Federal Coordinator Report
Ms. Halsey reported on outstanding recommendations:
· Recommendation 181: Recommendation on the Fact Sheet for the Explanation of Significant Differences for Expansion of the Comprehensive Environmental Restoration, Compensation and Liability Act Waste Facility – comments from the recommendation were incorporated into the fact sheet and a formal response to the recommendation has been written and sent to the board.
· Recommendation 182: Recommendation that DOE Endorse and Actively Support a Stewardship Workshop – a response is being developed.
Ms. Halsey reported that a first conference call to begin agenda development for the spring EM SSAB Chairs’ meeting had been held in December. Another call is planned for Thursday, January 14 at 3 p.m. to continue agenda development. She invited board members to call in if they wished.
Ms. Halsey said the charter that established the EM SSAB is renewed every two years, and the next charter renewal will include a provision that the Deputy Designated Federal Officer (John Eschenberg), the DOE liaison to the board, Mr. Adler, or the Federal Coordinator, Ms. Halsey, attend all committee meetings. She said Mr. Adler will be the DOE official to attend EM Committee meetings, and she will be the DOE official to attend the Stewardship Committee meetings.

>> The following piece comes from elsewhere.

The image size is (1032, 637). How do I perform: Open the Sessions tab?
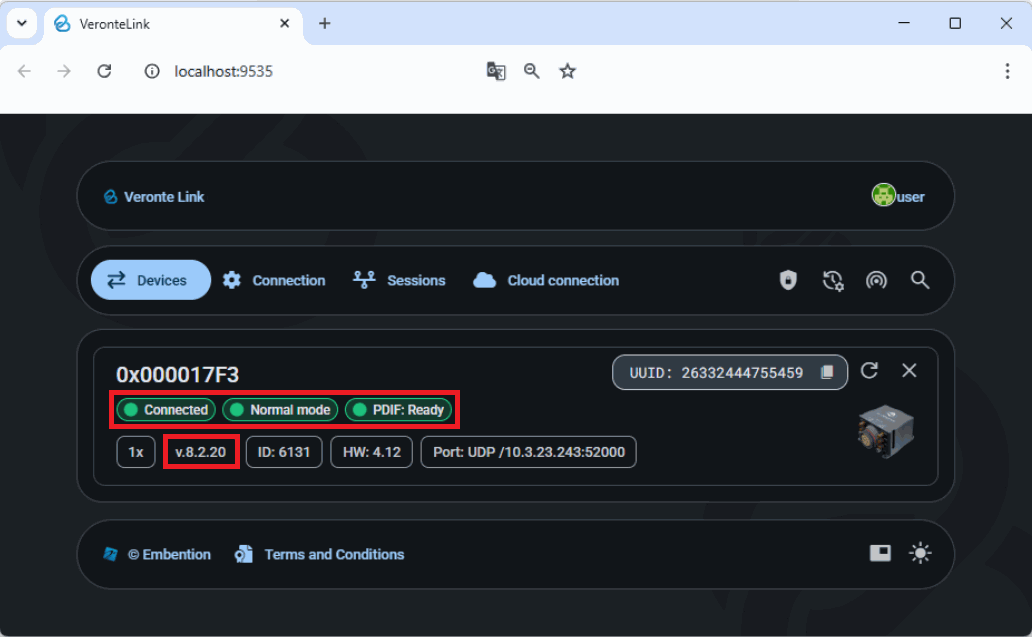point(400,281)
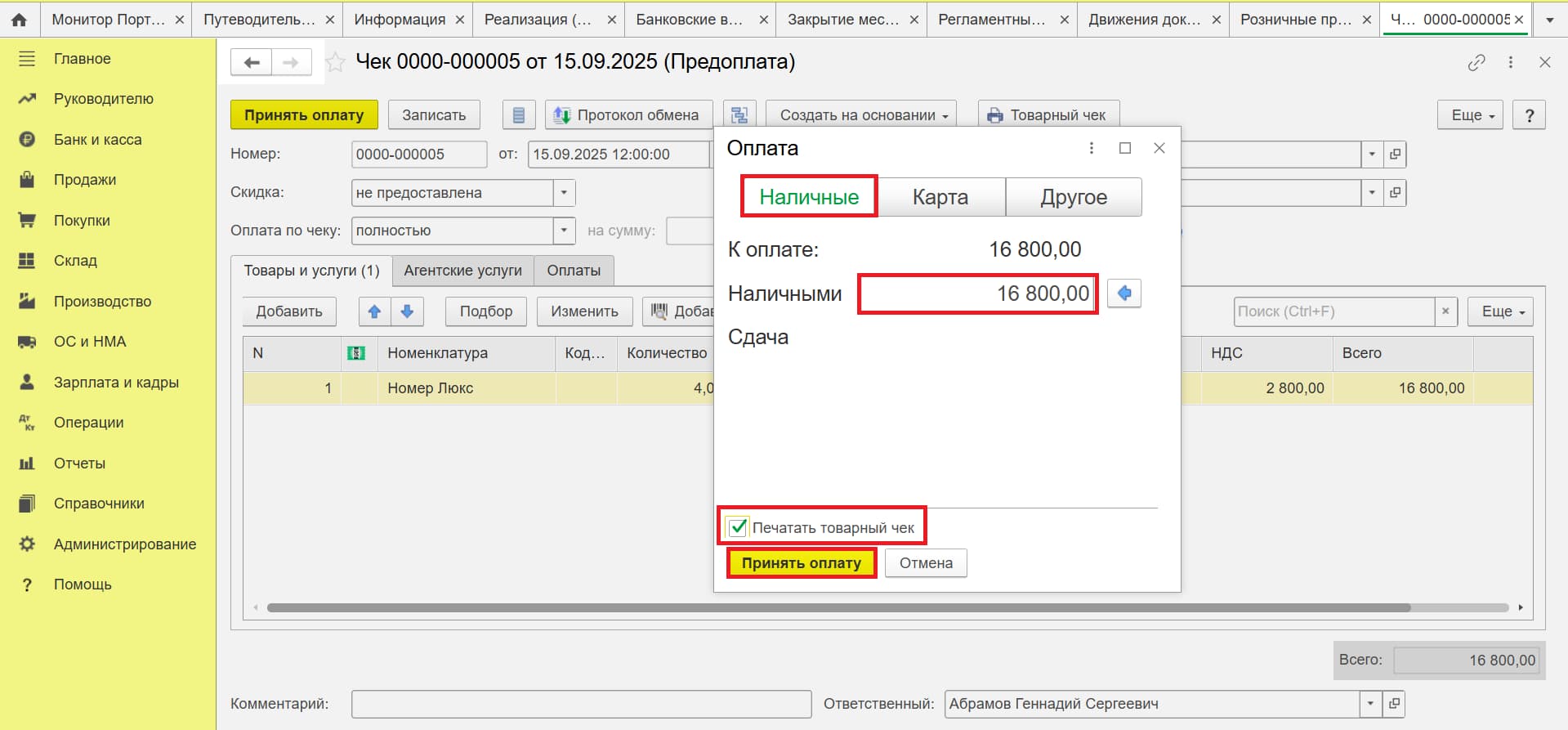
Task: Click the horizontal scrollbar under the table
Action: [x=838, y=607]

Reappointments and new appointments packages to ORSSAB must be submitted to DOE Headquarters by the end of January or first of February. There will be at least one new appointment this year to replace Mr. Myrick, who is term limited and scheduled to leave the board in June.A replacement has been identified to take his place.
Additions to the Agenda
Mr. Mead moved to approve the agenda. Mr. Olson seconded and the motion passed unanimously.
Mr. Juarez moved to approve the minutes of the December 9, 2009, meeting. Mr. Mead seconded and the motion passed unanimously.
Mr. Olson moved to approve the recommendation on the Preferred Alternative for the Removal of Hexavalent Chromium in Mitchell Branch at East Tennessee Technology Park. Mr. Martin seconded and the motion passed unanimously.
The meeting adjourned at 8:15 p.m.
Attachments (5) to these minutes are available on request from ORSSAB support office.